Op 20 januari 2017 heeft de Rechtbank Limburg in Roermond uitspraak gedaan in de strafzaak tegen een verdachte die beschuldigd werd van wederrechtelijk binnendringen in een besloten lokaal van de Moskee [naam]. De verdachte had op 11 januari 2016 een lokaalverbod gekregen voor een periode van drie maanden, uitgevaardigd door de stichting [naam]. Op 29 januari 2016 werd de verdachte aangetroffen in de moskee, wat leidde tot de tenlastelegging. Tijdens de zitting op 6 januari 2017 hebben zowel de officier van justitie als de verdediging hun standpunten gepresenteerd. De officier van justitie vorderde vrijspraak, terwijl de verdediging aanvoerde dat het lokaalverbod onterecht was opgelegd.
De rechtbank oordeelde dat de verdachte het tenlastegelegde feit had begaan, ondanks de argumenten van de verdediging. De rechtbank stelde vast dat de verdachte op de hoogte was van het lokaalverbod en dat hij dit had overtreden door de moskee binnen te gaan. De rechtbank benadrukte dat, ongeacht de rechtmatigheid van het lokaalverbod, de verdachte zich aan dit verbod had moeten houden. De rechtbank achtte het bewezen dat de verdachte wederrechtelijk de moskee was binnengedrongen.

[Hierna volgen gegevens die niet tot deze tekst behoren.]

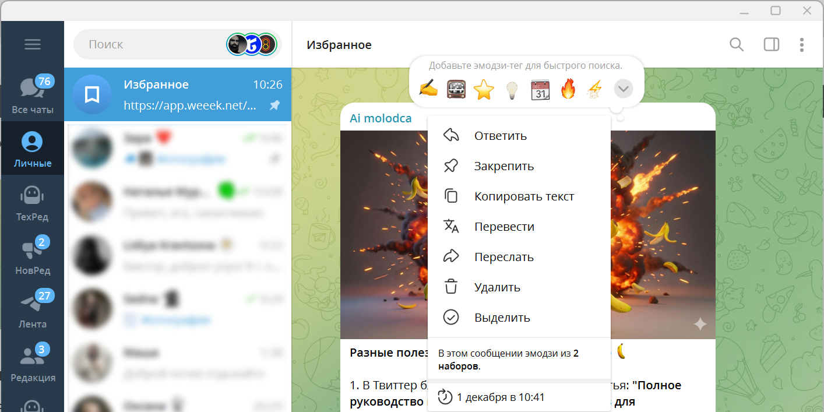Click the split-view panel icon in header

[770, 44]
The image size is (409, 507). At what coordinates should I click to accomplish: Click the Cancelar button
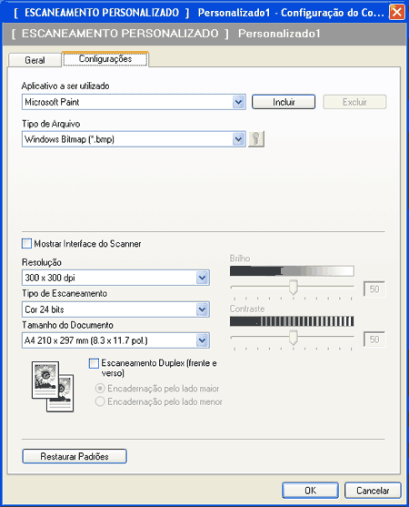[373, 491]
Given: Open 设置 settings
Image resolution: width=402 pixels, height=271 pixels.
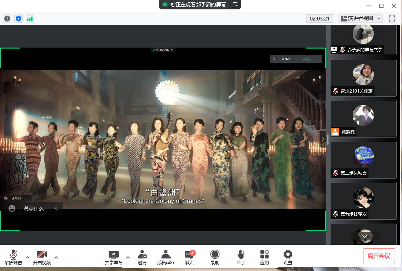Looking at the screenshot, I should (288, 257).
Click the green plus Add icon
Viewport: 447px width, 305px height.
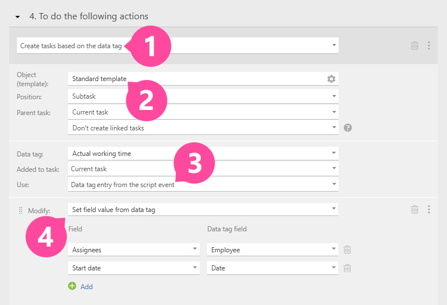pos(72,286)
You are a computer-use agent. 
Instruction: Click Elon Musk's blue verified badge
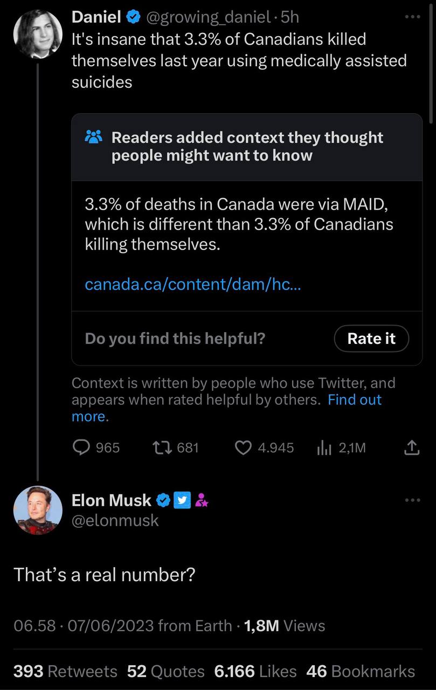pos(163,501)
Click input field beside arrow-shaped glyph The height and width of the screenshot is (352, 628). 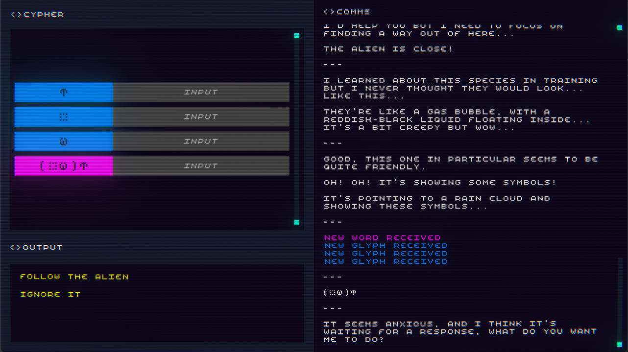[x=201, y=92]
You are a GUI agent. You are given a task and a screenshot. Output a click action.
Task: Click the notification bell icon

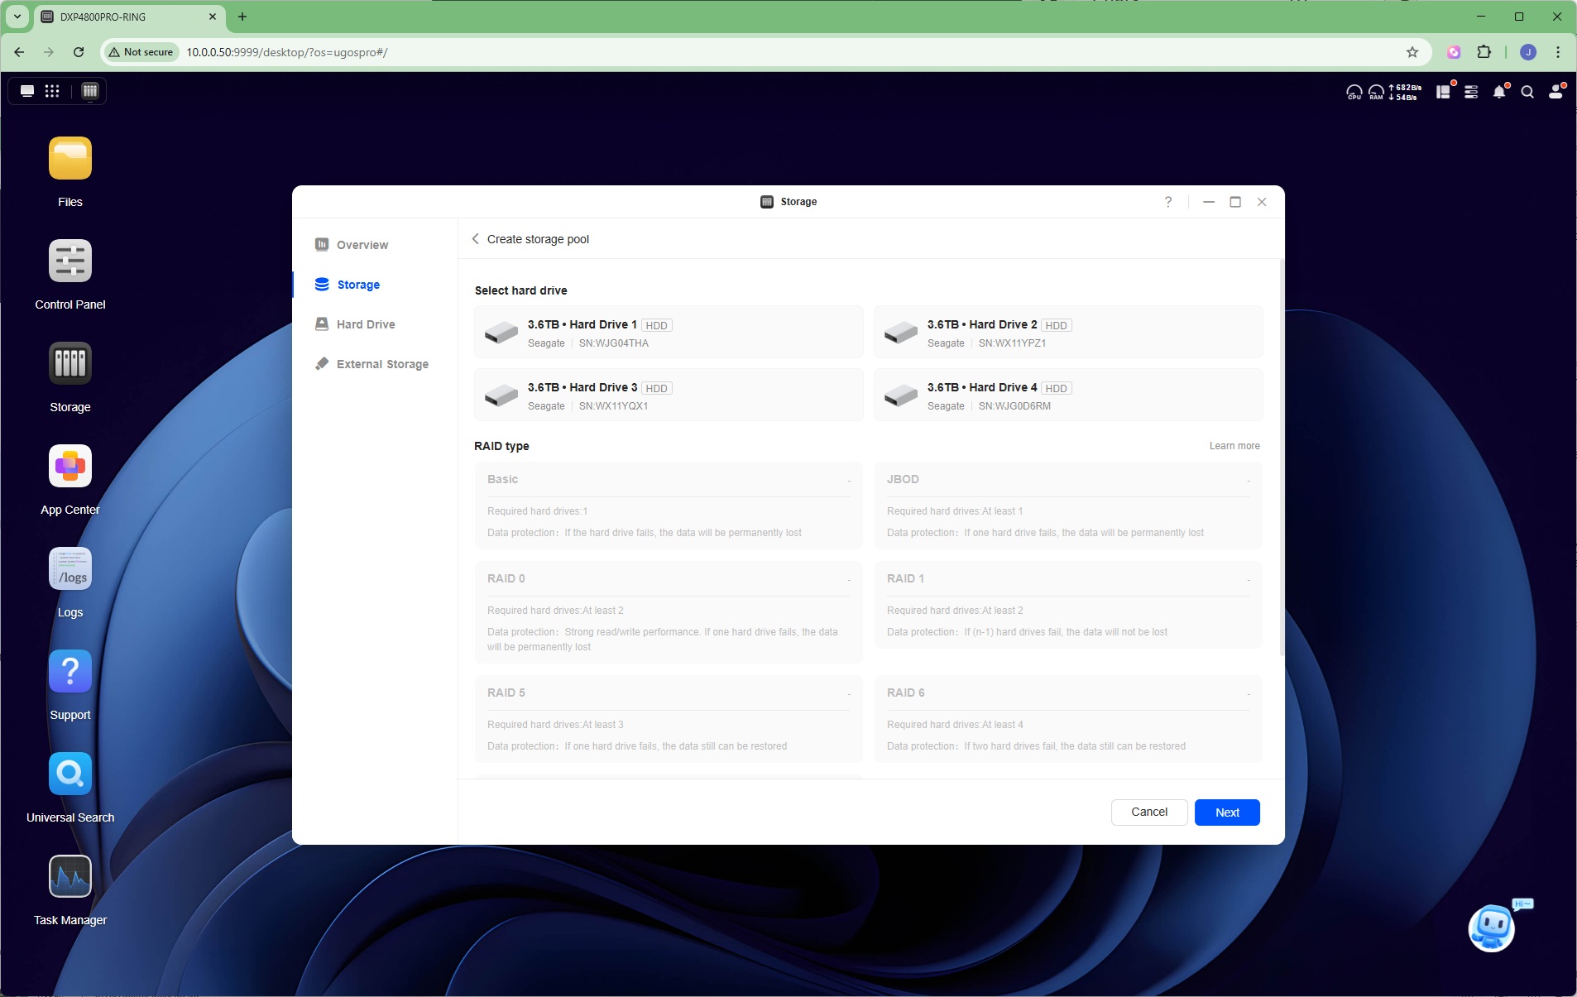coord(1499,92)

Bij de strafoplegging hield de rechtbank rekening met de bijzondere omstandigheden van de zaak, waaronder het feit dat de verdachte een blanco strafblad had en dat er twijfels bestonden over de rechtmatigheid van het lokaalverbod. Uiteindelijk besloot de rechtbank om geen straf of maatregel op te leggen, maar volstond met een schuldigverklaring zonder strafoplegging, op basis van artikel 9a van het Wetboek van Strafrecht.